Il sentiment resta frenato dai timori per l’elevata inflazione, alimentata dal rally delle commodities e dalle difficoltà nella supply chain, in un contesto di parziale rallentamento della ripresa economica. Pesano anche le preoccupazioni legate alla crisi del colosso immobiliare cinese Evergande e alla stretta del governo di Pechino sulle banche e sul settore finanziario.
Nei prossimi giorni l’attenzione si focalizzerà sull’avvio della stagione di trimestrali negli Usa e sui dati americani relativi a prezzi al consumo e vendite al dettaglio, che potrebbero fornire maggiori indicazioni sulle tempistiche di avvio del tapering da parte della Fed.
Intanto, in Europa, è stato diffuso l’indice Zew tedesco, in diminuzione per il quinto mese consecutivo ad ottobre (22,3 punti).
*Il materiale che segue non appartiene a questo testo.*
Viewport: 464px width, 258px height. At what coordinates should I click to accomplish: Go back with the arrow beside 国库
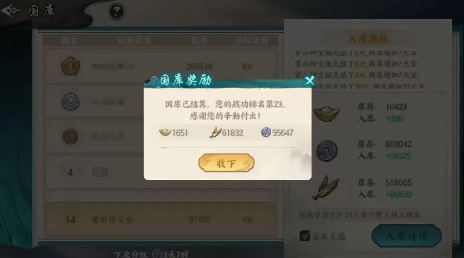pyautogui.click(x=10, y=11)
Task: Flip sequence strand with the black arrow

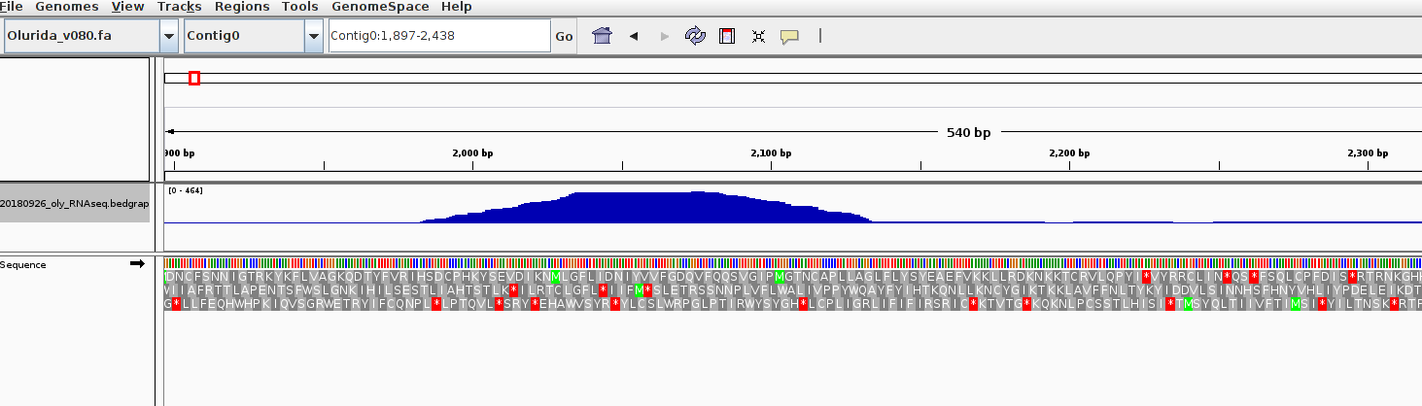Action: 137,264
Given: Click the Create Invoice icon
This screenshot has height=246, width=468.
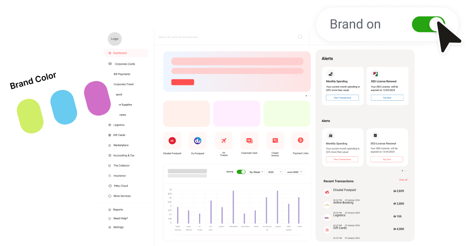Looking at the screenshot, I should [275, 141].
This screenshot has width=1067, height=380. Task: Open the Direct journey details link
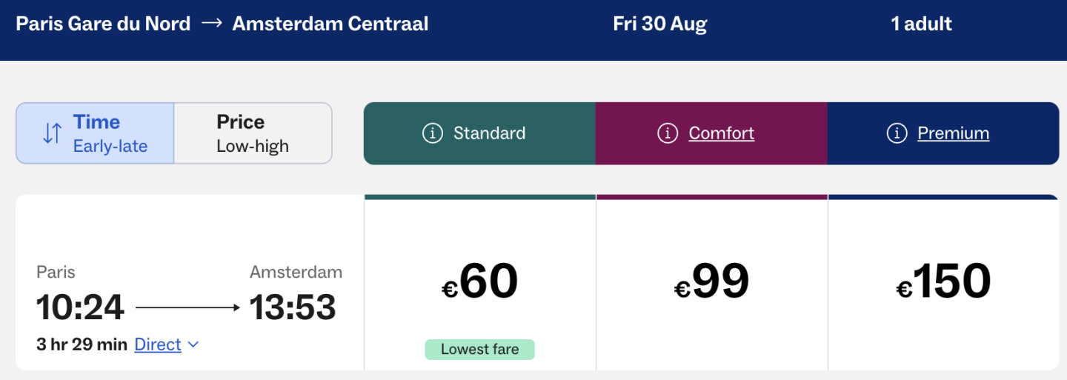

Il nuovo calo della fiducia degli investitori istituzionali tedeschi evidenzia l’impatto dell’inflazione e dei colli di bottiglia nelle forniture sulla crescita della prima economia del blocco.
Sul Forex, l’euro/dollaro è poco mosso a 1,156 mentre il cambio fra biglietto verde e yen rimane in area 113,3 dopo il balzo di ieri.
Tra le materie prime scambiano in lieve rialzo le quotazioni del greggio, con il Brent (+0,2%) a 83,8 dollari e il Wti (+0,2%) a 80,7 dollari.
Sull’obbligazionario, lo spread Btp-Bund si riduce a 102 punti base con il rendimento del decennale italiano in discesa allo 0,88%. Il Tesoro ha collocato Bot annuali per 6 miliardi con rendimento -0,474%.
Tornando a Piazza Affari, fra le aziende più capitalizzate si mette in luce Diasorin (+2,8%) seguita da Saipem (+1,3%) e A2A (+1,2%) mentre arretrano Tenaris (-1,7%) ed Exor (-1,4%).